■ OBJETIVO 1: Transcreva em lista numerada, sem as linhas em branco, as linhas dos registos que começam na linha que contém "Where should I click to: Select the Navigational" e continuam até à linha que contém "point(347,23)", ambas incluídas.

Queria pronunciar-me ainda sobre a possibilidade, proposta pela maioria, de sujeição a referendo de alterações à Constituição, anotando que, aqui, a maioria, em relação ao âmbito do referendo, exclui o menos e inclui o mais. Isto é, há várias matérias objecto de lei ordinária e de tratado internacional que são excluídas do âmbito do referendo, designadamente as que são da reserva absoluta e relativa da Assembleia da República - enfim, há um vasto número de matérias legislativas que são excluídas do âmbito do referendo e a maioria mantém isso -, mas, depois, permite que as alterações à Constituição possam ser objecto de referendo, o que é, de facto, uma contestação muito frontal à própria democracia representativa, porquanto a nossa Constituição prevê que nem sequer uma maioria simples ou absoluta da Assembleia da República pode proceder a alterações à Constituição.
A nossa Constituição rodeou-se de cautelas muito grandes visando garantir a estabilidade do texto constitucional: exige-se uma maioria qualificada de 2/3, e mesmo assim ainda existe o mecanismo das revisões ordinárias e extraordinárias - existe um defeso, digamos assim, de 5 anos entre cada lei de revisão constitucional, a menos que uma maioria de 4/5 decida promover uma alteração extraordinária -, para a aprovação de alterações à Constituição. Contudo, na proposta da maioria, o que não entrasse pela "porta" poderia entrar pela "janela". Isto é, para que a Assembleia da República altere a Constituição é preciso uma maioria qualificada, mas se houver um referendo já basta que exista um maior número de cidadãos a votar num determinado sentido, ou seja, ela permite que uma maioria simples de cidadãos possa aprovar alterações ao texto constitucional, o que, de facto, não tem lógica.
Do nosso ponto de vista, é um contra-senso que para as instituições representativas haja uma especial exigência, e bem, porque pensamos que as alterações à Constituição não devem depender de uma qualquer maioria conjuntural, e por isso é justa a exigência de uma maioria qualificada, mas depois, tratando-se de referendo, essa exigência seja dispensada. Portanto, há aqui uma contradição óbvia.

■ OBJETIVO 2: Resuma em lista o parágrafo do excerto citado que começa por "A nossa Constituição rodeou-se de cautelas", mantendo os factos principais.

■ MATERIAL APRESENTADO:
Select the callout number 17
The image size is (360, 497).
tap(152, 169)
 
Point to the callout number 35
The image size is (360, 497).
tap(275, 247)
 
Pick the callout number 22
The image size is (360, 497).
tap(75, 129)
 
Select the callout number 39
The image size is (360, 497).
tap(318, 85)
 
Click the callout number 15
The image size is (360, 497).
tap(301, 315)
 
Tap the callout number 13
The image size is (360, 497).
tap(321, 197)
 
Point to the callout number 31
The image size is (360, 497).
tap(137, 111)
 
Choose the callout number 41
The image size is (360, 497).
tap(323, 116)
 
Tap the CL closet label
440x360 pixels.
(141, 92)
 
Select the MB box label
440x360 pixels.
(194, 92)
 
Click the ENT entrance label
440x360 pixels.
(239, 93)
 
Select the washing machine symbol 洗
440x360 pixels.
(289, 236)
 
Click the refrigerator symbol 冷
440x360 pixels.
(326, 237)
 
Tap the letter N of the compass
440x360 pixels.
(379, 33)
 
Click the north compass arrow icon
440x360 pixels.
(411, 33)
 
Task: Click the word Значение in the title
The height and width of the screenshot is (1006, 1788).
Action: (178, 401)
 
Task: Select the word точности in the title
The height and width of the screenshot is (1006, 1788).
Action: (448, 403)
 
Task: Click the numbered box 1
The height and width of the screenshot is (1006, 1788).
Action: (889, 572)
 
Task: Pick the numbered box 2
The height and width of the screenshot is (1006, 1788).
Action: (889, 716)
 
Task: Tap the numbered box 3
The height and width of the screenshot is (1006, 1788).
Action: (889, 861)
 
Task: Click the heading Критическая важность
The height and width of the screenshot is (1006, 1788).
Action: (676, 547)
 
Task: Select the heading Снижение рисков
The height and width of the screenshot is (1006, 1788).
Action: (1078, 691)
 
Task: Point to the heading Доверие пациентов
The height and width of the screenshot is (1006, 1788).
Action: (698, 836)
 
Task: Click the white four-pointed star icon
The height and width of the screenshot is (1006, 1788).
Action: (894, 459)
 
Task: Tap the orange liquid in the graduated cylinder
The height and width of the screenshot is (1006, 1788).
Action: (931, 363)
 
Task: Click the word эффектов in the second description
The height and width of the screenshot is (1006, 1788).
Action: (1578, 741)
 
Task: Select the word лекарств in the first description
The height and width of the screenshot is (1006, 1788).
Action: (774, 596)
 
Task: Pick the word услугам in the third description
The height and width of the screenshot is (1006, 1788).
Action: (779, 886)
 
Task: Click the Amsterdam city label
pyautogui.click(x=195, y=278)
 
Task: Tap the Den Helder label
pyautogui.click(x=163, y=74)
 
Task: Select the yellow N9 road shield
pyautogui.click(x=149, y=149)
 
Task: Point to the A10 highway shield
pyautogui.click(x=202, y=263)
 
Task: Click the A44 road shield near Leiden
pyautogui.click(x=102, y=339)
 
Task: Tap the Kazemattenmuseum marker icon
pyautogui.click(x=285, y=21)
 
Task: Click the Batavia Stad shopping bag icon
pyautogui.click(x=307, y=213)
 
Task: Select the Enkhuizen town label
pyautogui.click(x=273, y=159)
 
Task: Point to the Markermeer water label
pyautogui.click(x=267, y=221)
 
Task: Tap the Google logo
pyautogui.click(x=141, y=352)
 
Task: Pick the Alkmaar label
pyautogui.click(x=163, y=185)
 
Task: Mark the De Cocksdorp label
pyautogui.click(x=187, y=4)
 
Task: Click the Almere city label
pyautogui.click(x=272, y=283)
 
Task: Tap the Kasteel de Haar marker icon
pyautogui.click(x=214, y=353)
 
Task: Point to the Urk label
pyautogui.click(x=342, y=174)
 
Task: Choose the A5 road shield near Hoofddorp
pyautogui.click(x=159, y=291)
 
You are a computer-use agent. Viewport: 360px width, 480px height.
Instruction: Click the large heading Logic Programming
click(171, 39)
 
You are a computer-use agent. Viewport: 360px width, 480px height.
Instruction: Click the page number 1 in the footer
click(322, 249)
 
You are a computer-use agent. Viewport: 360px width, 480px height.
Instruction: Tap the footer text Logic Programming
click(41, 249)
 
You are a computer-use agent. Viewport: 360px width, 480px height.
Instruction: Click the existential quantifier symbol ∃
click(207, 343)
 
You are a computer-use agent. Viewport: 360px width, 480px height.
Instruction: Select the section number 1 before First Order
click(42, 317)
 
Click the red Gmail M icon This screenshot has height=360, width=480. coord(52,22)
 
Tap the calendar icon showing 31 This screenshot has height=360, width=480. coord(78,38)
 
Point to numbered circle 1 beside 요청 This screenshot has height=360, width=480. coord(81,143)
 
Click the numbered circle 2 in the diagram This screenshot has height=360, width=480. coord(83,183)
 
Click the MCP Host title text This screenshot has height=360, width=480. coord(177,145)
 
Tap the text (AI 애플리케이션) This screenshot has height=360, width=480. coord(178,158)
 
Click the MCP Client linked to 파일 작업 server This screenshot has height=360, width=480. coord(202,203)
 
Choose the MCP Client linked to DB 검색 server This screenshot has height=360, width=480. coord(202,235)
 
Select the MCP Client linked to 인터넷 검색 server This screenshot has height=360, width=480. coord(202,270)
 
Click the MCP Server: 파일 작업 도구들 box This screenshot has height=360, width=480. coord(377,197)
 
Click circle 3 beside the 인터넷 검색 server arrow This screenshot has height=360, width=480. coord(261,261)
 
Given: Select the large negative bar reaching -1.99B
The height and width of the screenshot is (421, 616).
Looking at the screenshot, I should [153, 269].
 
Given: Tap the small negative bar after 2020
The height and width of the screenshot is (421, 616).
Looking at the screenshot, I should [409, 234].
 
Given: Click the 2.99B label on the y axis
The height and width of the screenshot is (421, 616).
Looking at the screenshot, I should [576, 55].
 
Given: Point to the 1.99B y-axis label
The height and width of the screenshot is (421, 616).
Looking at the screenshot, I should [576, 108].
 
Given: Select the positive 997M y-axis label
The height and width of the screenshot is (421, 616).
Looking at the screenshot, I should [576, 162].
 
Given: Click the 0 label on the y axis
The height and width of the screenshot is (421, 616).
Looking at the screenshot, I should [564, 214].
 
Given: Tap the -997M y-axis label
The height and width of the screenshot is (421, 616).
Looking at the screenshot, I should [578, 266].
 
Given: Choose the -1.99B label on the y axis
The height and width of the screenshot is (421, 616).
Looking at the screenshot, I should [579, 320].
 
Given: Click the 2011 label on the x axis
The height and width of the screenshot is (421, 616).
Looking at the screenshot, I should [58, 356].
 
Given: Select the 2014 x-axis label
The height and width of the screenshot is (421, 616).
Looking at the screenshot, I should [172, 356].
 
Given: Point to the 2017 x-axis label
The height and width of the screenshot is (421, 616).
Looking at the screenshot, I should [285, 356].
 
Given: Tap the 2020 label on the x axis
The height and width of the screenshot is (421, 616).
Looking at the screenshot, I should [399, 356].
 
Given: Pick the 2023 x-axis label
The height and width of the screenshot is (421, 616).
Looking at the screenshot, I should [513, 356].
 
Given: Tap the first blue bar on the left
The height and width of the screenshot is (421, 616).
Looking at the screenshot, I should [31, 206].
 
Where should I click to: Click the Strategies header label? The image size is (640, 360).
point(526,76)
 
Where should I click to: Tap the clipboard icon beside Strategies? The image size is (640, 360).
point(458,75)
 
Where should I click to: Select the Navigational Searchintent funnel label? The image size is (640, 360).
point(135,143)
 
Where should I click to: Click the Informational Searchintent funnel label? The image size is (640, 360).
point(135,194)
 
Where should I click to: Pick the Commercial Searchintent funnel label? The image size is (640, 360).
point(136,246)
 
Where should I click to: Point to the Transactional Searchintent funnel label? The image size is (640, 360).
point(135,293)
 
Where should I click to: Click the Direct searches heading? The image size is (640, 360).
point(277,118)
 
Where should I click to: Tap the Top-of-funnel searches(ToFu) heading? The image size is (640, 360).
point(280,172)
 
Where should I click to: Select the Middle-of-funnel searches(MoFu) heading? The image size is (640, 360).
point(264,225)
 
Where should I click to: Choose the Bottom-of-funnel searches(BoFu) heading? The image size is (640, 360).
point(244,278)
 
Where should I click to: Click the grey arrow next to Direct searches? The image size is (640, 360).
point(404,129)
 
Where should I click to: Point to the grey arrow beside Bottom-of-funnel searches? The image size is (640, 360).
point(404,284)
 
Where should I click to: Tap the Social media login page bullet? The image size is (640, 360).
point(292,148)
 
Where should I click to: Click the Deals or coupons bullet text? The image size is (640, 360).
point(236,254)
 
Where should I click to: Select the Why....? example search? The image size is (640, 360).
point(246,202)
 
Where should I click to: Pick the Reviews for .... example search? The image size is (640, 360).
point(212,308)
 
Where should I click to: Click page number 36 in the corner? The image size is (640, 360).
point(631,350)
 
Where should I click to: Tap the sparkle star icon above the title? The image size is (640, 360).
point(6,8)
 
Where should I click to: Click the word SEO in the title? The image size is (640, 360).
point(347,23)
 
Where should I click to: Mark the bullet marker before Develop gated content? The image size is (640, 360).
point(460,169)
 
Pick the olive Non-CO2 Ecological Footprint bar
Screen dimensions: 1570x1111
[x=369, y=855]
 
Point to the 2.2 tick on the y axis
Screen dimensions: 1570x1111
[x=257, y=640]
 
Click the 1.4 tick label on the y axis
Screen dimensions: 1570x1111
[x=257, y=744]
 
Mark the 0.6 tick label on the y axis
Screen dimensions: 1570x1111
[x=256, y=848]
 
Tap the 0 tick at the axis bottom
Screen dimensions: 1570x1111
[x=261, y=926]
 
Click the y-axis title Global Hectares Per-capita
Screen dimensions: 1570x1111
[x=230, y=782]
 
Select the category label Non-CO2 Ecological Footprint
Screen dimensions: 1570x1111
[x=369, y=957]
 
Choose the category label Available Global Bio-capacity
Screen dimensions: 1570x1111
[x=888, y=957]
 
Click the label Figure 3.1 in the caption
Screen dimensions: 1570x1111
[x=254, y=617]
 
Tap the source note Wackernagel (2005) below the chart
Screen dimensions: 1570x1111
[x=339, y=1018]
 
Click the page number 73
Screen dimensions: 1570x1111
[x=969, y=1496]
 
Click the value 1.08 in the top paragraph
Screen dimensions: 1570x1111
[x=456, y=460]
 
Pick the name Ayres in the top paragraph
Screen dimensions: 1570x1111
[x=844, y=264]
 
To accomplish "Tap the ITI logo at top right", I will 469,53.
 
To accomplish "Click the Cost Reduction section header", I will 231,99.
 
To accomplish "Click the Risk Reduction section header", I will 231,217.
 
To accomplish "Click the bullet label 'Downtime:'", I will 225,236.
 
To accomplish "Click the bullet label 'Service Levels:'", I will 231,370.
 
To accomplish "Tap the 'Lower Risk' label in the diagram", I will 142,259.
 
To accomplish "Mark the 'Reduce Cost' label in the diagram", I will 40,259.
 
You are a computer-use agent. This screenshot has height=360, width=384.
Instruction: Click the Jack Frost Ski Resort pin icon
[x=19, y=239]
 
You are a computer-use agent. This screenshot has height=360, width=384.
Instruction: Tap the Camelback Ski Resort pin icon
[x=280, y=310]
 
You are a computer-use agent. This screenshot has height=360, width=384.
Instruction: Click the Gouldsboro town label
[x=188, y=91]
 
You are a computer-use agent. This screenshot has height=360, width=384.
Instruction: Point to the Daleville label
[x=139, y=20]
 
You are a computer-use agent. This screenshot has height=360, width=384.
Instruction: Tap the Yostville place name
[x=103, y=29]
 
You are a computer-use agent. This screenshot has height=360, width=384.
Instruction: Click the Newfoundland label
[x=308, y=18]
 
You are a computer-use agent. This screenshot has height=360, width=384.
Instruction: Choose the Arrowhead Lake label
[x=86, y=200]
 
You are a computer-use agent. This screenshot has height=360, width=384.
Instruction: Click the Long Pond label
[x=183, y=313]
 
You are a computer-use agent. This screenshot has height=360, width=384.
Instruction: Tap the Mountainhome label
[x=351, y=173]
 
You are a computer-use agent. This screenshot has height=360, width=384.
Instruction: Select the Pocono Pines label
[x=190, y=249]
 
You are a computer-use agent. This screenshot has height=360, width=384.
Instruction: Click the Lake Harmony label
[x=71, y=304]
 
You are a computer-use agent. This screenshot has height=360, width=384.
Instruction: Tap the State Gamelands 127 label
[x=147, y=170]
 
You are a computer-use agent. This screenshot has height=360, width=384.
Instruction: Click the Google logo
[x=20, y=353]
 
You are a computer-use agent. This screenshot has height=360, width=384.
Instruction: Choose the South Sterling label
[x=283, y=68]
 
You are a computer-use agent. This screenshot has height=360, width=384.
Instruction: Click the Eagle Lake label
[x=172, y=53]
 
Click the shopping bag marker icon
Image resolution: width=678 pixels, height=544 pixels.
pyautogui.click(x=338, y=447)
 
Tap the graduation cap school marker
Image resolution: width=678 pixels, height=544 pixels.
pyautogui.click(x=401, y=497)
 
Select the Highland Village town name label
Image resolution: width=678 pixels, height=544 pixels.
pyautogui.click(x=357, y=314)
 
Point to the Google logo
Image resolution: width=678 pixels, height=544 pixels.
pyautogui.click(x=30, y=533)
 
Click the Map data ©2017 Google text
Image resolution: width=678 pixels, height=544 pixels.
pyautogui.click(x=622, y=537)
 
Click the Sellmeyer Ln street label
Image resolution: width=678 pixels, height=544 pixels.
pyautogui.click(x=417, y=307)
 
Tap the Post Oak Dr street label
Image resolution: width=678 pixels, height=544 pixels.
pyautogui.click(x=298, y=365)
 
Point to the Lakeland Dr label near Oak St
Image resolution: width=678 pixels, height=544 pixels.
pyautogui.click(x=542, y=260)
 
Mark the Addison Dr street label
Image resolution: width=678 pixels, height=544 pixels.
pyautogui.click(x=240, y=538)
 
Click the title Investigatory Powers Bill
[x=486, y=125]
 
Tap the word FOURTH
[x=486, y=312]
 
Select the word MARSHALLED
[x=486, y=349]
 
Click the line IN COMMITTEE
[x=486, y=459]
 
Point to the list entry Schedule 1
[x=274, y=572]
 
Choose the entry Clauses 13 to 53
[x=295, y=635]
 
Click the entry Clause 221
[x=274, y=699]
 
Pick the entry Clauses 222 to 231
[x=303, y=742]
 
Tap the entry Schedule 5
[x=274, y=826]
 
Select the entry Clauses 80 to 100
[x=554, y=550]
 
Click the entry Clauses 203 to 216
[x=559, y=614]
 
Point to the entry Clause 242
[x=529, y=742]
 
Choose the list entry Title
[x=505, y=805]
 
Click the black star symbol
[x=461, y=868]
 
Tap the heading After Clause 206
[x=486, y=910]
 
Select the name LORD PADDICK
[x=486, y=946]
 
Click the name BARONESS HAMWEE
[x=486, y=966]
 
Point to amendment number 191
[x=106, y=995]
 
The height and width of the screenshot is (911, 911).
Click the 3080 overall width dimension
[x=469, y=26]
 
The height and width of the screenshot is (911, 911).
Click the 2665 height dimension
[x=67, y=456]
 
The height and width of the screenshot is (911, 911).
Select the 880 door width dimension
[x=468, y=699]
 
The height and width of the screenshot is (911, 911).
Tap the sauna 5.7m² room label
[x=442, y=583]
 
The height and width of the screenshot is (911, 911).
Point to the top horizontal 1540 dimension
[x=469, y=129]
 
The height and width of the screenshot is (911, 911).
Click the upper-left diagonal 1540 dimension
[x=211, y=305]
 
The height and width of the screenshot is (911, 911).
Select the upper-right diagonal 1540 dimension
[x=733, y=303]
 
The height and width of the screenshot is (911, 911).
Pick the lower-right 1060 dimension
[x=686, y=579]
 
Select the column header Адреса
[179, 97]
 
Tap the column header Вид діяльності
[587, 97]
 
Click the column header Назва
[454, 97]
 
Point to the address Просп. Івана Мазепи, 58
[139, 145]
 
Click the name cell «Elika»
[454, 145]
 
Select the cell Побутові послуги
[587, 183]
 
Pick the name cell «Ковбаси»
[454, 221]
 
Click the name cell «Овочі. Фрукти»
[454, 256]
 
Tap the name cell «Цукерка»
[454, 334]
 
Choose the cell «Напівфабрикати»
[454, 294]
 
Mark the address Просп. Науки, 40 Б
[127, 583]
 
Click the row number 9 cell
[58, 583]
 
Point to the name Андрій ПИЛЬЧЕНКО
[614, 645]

■ RESULTADO ESPERADO 1:
1. Where should I click to: Select the Navigational Searchintent funnel label? The image size is (640, 360).
2. point(135,143)
3. Where should I click to: Click the Informational Searchintent funnel label? The image size is (640, 360).
4. point(135,194)
5. Where should I click to: Pick the Commercial Searchintent funnel label? The image size is (640, 360).
6. point(136,246)
7. Where should I click to: Point to the Transactional Searchintent funnel label? The image size is (640, 360).
8. point(135,293)
9. Where should I click to: Click the Direct searches heading? The image size is (640, 360).
10. point(277,118)
11. Where should I click to: Tap the Top-of-funnel searches(ToFu) heading? The image size is (640, 360).
12. point(280,172)
13. Where should I click to: Select the Middle-of-funnel searches(MoFu) heading? The image size is (640, 360).
14. point(264,225)
15. Where should I click to: Choose the Bottom-of-funnel searches(BoFu) heading? The image size is (640, 360).
16. point(244,278)
17. Where should I click to: Click the grey arrow next to Direct searches? The image size is (640, 360).
18. point(404,129)
19. Where should I click to: Point to the grey arrow beside Bottom-of-funnel searches? The image size is (640, 360).
20. point(404,284)
21. Where should I click to: Tap the Social media login page bullet? The image size is (640, 360).
22. point(292,148)
23. Where should I click to: Click the Deals or coupons bullet text? The image size is (640, 360).
24. point(236,254)
25. Where should I click to: Select the Why....? example search? The image size is (640, 360).
26. point(246,202)
27. Where should I click to: Pick the Reviews for .... example search? The image size is (640, 360).
28. point(212,308)
29. Where should I click to: Click page number 36 in the corner? The image size is (640, 360).
30. point(631,350)
31. Where should I click to: Tap the sparkle star icon above the title? The image size is (640, 360).
32. point(6,8)
33. Where should I click to: Click the word SEO in the title? The image size is (640, 360).
34. point(347,23)

■ RESULTADO ESPERADO 2:
- A Constituição rodeia-se de grandes cautelas para garantir a estabilidade do seu texto.
- A aprovação de alterações exige uma maioria qualificada de 2/3.
- Existem revisões ordinárias e extraordinárias, com um intervalo de 5 anos entre cada lei de revisão constitucional, salvo se uma maioria de 4/5 decidir promover uma alteração extraordinária.
- Na proposta da maioria, o que não entrasse pela "porta" poderia entrar pela "janela": por referendo, bastaria uma maioria simples de cidadãos para aprovar alterações ao texto constitucional.
- Isso, segundo o texto, não tem lógica.